# PAGE EXTRACT:
====================

Histograms: Bar plots in which frequency of data is represented with rectangle bars
Box-plots: The variable values are represented in form of boxes

Let's make a histogram of the price column

plt.title("House Prices")
plt.xlabel("Prices")
plt.ylabel("Frequency")
plt.hist(housing_data.price)
plt.show()

from the image we realize that the house price is positively-skewed. This is because more values are plotted on the left side of the distribution.
Most houses have a price range of 3 million and 4 million

Area

plt.title("House Area")
plt.xlabel("area")
plt.ylabel("Frequency")
plt.hist(housing_data.area)
plt.show()

The house area are positively skewed by having majority of the house areas range from 4000 square feet and below.
The mode area is 3000 square feet having 200 houses in total having the area

bedrooms

plt.title("Number of Bedrooms")
plt.xlabel("Bedrooms")
plt.ylabel("Frequency")
plt.hist(housing_data.bedrooms)
plt.show()

From the image we can infer that the house are normally distributed.
Majority of the houses have 3 bedrooms.

bathrooms

plt.title("Number of Bathrooms")
plt.xlabel("Bathrooms")
plt.ylabel("Frequency")
plt.hist(housing_data.bathrooms)
plt.show()

The histograms shows that most of the houses have only one bathroom

stories

plt.title("Number of Stories")
plt.xlabel("Stories")
plt.ylabel("Frequency")

====================

# PROVIDED MATERIAL:
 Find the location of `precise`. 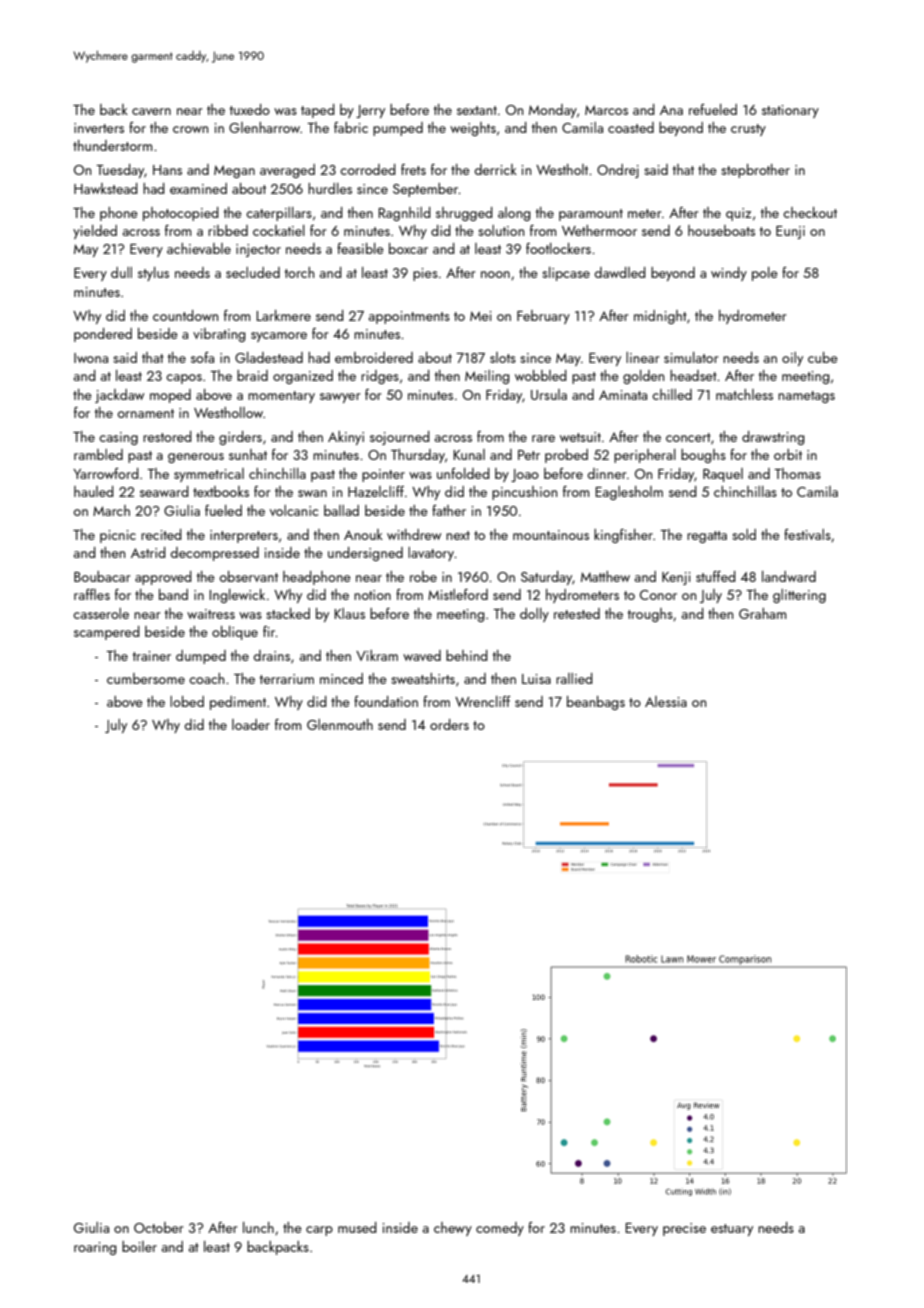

====================

# COMPLETE THE FOLLOWING:
1. According to the histogram walkthrough, how many bedrooms do most of the houses have?
2. Reproduce a passage from the histogram walkthrough. Begin at the words "plt.hist(housing_data.price)" and stop after "of the distribution.".

# RESPONSES FOR EACH TASK:
1. Most of the houses have 3 bedrooms.

2.
plt.hist(housing_data.price)
plt.show()

from the image we realize that the house price is positively-skewed. This is because more values are plotted on the left side of the distribution.